Um novo tratamento para pacientes adultos com esclerose lateral amiotrófica (ELA) em estágios iniciais foi incorporado ao Sistema Único de Saúde (SUS). A decisão de uso da edaravona na rede pública foi publicada
nesta terça-feira, 21, no Diário Oficial da União. O medicamento é indicado para pacientes com ELA em graus 1 e 2, com duração da doença menor ou igual a dois anos.
Segundo o documento, as áreas técnicas têm o prazo máximo de 180 dias para efetivar a oferta do tratamento pelo SUS. O objetivo da nova terapia é inibir o avanço da ELA, doença grave e progressiva que afeta os neurônios responsáveis por comandar os movimentos do corpo.
A condição é rara e a maioria dos casos (mais de 90%) não tem causa definida. Mais comum entre os 55 e 75 anos de idade, causa fraqueza muscular que piora gradualmente, afetando a capacidade de realizar atividades como andar, falar, engolir e até respirar, mas não costuma afetar a inteligência, a sensibilidade ou os sentidos (visão, audição, olfato e paladar).
Segundo o Ministério da Saúde, em uma pequena parcela dos pacientes (menos de 10%), a doença é familiar, ou seja, é herdada e pode haver mais de um caso na mesma família. O que se sabe é que a condição envolve a degeneração e a morte dos neurônios motores, mas os motivos exatos para que isso aconteça ainda são estudados pela ciência. Além disso, ainda não há cura conhecida para a ELA.
O que é o novo remédio?
O edaravona foi aprovado pela Agência Nacional de Vigilância Sanitária (Anvisa) em março de 2023. Lançado no Brasil pela farmacêutica Daiichi Sankyo, a substância deve ser administrada em clínica ou hospital, por meio de infusão intravenosa.

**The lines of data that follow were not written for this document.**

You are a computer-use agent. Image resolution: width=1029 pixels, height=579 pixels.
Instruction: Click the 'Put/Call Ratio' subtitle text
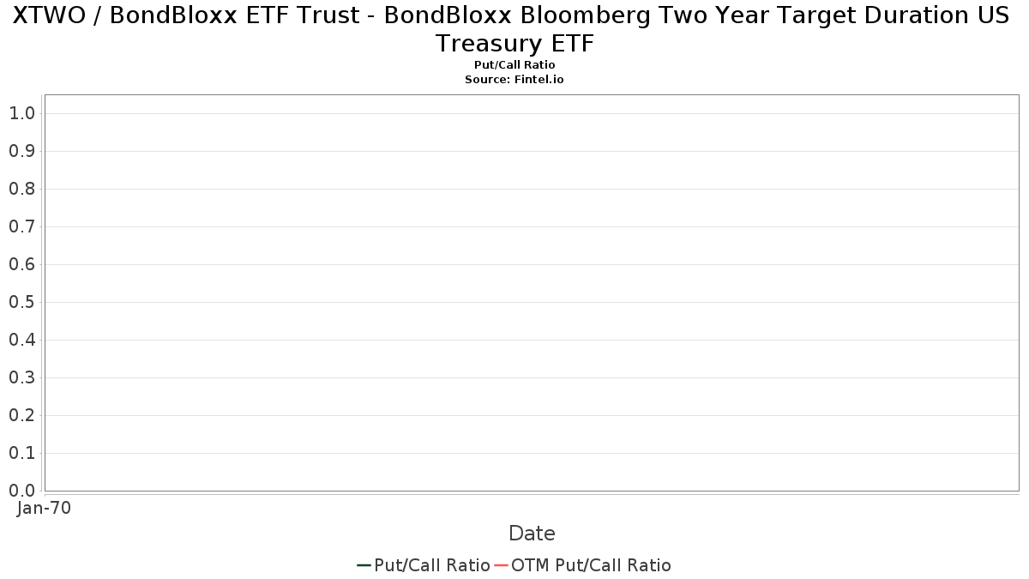(x=515, y=65)
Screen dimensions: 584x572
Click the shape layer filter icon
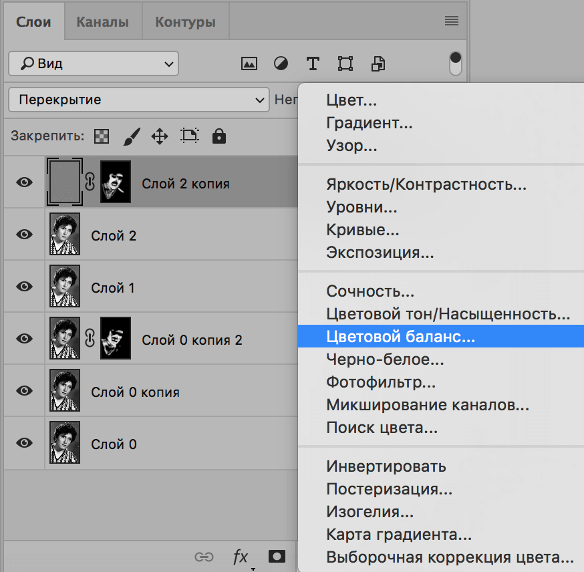tap(345, 64)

Segundo a bula do medicamento, seu objetivo é eliminar os chamados "radicais livres", moléculas instáveis que causam dano oxidativo às células cerebrais. Os cientistas acreditam que o acúmulo anormal dessas moléculas contribui para a degeneração dos neurônios observada em pacientes com ELA.
Os estudos clínicos que embasaram sua aprovação mostraram uma desaceleração do declínio funcional em pessoas com ELA em fase inicial. Por isso, o medicamento é recomendado para um grupo restrito de pacientes, nos quais há maior probabilidade de benefício.
Até então, o único tratamento específico para ELA disponível no SUS era o riluzol. O medicamento ajuda a retardar a progressão da doença, mas seu efeito é limitado e ele não interrompe a degeneração dos neurônios nem recupera as funções perdidas. A incorporação da edaravona amplia as opções de tratamento para pacientes em fase inicial da doença, com o objetivo de preservar a capacidade de realizar atividades do dia a dia por mais tempo.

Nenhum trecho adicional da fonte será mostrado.